Options for Those Not Seeking Licensure If you are not sure that you want to earn a teaching license at Grinnell College, but are interested in teaching in some other venue or are interested in other education-based careers, such as school psychology, educational philosophy, policy, or law, you have several options open to you through our education department. We offer several courses of interest to the general student at Grinnell. Our introductory course, Educational Principles in a Pluralistic Society (EDU 101) addresses current topics in education using a philosophical and historical frame. At the 200 level, we offer several policy/philosophy courses that may interest you:
- EDU 210: Historical Perspectives on US Education.
- EDU 211: The Politics of Educational Assessment explores the historical and present day uses of testing and assessment to effect school change.
- EDU 212: Critical Pedagogy and School Reform focuses on critical pedagogical approaches to reforming schools.
- EDU 213: Critical Issues in Second Language Acquisition addresses issues of equity and effectiveness in English as a second language and other second language learners.
- EDU 214: School Math and math Equity looks at how we understand the physical world and explores challenges to learning science.
- EDU 215: Youth and Youth Cultures focuses on the literacy practices of young people in and out of school.
- EDU 217: Educational Psychology
Internships: Students interested in education can participate in school-based internships or internships that introduce one to the policy/administrative aspects of education. In recent years, students have conducted internships in curricular reform, after-school programs, drop-out prevention, museum education and place-based pedagogy. If you are interested in an education focused internship, you should contact either an education department faculty member or someone in the Career Development Office to discuss your ideas.
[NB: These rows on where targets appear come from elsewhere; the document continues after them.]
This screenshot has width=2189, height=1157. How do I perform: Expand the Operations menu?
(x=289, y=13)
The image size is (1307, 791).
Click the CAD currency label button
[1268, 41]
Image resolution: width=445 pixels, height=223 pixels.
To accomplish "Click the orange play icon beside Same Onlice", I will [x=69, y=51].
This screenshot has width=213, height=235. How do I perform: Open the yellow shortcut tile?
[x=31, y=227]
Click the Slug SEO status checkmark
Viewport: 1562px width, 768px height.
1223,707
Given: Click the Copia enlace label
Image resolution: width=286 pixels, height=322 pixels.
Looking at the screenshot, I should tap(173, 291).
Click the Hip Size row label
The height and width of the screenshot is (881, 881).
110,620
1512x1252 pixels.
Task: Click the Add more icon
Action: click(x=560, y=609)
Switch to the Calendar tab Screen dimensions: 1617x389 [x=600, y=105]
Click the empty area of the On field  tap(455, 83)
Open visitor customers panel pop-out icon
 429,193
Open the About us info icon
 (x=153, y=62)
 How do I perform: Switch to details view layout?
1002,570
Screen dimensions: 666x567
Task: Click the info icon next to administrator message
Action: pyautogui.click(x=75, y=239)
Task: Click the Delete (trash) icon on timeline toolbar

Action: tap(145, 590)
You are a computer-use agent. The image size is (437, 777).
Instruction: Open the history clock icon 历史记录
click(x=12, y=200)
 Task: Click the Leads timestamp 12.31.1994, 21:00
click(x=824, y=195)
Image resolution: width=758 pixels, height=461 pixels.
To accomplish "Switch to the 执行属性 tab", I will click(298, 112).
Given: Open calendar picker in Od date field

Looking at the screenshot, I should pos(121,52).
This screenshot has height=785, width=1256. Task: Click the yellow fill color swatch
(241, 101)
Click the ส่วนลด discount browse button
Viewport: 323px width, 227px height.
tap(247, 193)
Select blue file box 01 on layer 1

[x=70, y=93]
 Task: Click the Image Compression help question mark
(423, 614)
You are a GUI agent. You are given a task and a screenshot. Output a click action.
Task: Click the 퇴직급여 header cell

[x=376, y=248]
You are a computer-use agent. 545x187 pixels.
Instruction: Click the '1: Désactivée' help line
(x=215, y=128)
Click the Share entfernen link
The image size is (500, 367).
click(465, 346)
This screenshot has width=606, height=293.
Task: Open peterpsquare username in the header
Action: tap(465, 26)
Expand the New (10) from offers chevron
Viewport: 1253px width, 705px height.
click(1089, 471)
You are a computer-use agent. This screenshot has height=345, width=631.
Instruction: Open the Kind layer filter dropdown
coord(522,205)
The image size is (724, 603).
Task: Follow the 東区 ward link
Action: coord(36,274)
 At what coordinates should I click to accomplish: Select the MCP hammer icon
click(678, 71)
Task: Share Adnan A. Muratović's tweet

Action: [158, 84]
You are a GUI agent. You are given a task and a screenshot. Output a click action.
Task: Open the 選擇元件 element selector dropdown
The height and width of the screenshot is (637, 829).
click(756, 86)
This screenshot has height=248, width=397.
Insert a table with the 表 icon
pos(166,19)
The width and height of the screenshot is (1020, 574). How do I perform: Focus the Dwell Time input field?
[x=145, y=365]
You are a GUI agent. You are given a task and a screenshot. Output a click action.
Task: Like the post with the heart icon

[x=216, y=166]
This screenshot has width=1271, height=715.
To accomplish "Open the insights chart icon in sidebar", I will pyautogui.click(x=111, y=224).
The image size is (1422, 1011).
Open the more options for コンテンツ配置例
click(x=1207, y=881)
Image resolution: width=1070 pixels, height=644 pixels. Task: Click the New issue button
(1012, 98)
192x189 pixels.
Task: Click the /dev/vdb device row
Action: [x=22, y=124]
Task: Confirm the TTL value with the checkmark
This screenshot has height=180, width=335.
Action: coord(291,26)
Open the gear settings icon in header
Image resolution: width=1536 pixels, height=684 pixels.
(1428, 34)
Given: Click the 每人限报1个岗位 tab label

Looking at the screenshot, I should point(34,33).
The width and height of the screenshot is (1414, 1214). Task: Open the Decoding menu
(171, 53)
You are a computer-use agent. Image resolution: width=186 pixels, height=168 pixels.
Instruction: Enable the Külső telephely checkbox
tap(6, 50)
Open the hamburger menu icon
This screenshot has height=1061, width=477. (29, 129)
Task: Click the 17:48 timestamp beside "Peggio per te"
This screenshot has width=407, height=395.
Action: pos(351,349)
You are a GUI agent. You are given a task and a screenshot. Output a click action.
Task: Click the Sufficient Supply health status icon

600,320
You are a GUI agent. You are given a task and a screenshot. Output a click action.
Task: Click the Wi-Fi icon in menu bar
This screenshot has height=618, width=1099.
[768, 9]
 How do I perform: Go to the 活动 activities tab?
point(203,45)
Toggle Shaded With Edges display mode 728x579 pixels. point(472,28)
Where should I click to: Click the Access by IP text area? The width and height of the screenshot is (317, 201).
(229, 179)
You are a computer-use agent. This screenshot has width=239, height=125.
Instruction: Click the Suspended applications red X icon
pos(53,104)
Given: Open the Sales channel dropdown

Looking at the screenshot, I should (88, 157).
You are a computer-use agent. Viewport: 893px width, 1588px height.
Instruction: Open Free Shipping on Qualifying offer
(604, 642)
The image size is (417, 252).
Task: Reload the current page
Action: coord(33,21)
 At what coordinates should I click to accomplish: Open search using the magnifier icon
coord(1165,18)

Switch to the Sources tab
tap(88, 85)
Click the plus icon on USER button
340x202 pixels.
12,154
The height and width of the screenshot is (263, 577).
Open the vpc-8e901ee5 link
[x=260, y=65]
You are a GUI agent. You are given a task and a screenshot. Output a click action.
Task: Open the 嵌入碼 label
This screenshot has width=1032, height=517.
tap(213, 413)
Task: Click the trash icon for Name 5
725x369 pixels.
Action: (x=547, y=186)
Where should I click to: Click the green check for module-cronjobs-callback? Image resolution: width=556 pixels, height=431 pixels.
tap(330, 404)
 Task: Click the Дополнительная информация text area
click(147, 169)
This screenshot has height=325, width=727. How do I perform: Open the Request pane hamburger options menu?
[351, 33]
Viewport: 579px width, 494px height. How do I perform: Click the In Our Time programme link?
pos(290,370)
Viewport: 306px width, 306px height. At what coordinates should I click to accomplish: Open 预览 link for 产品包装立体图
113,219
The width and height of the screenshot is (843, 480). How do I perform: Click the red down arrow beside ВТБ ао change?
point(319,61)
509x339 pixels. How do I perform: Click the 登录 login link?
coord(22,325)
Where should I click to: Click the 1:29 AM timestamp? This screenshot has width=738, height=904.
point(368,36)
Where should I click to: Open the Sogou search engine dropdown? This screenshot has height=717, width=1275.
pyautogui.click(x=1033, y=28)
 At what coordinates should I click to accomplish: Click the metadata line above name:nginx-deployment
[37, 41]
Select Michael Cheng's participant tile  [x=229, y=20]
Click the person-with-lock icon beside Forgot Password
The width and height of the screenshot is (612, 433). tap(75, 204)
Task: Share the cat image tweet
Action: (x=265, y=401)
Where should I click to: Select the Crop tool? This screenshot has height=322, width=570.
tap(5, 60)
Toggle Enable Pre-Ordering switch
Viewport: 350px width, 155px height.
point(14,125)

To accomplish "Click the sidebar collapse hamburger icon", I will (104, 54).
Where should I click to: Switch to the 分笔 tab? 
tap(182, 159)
Other Teaching Options If you are interested in teaching at the college level, for the Peace Corps, Grinnell Corps, Teach For America or in areas such as environmental education, you could prepare yourself by taking a methods course in your discipline. The methods courses are theory based courses that help students make a theory to practice connection through peer teaching and a short teaching experience in the schools. To enroll in any of our methods courses, you will need to have taken at least EDU 101 and EDU 221: Educational Psychology.
Research Options: Students who are interested in graduate work in education should consider participating in an independent study or Mentored Advanced Project with an education professor. Sometimes, a semester of independent study can lead to a good MAP project. In recent years, students have worked with Professors Michaels, Hutchison and Ketter on a variety of projects. In many cases, students have presented their MAP research at regional or national conferences, and such an experience is invaluable for anyone contemplating graduate work in education or other related disciplines.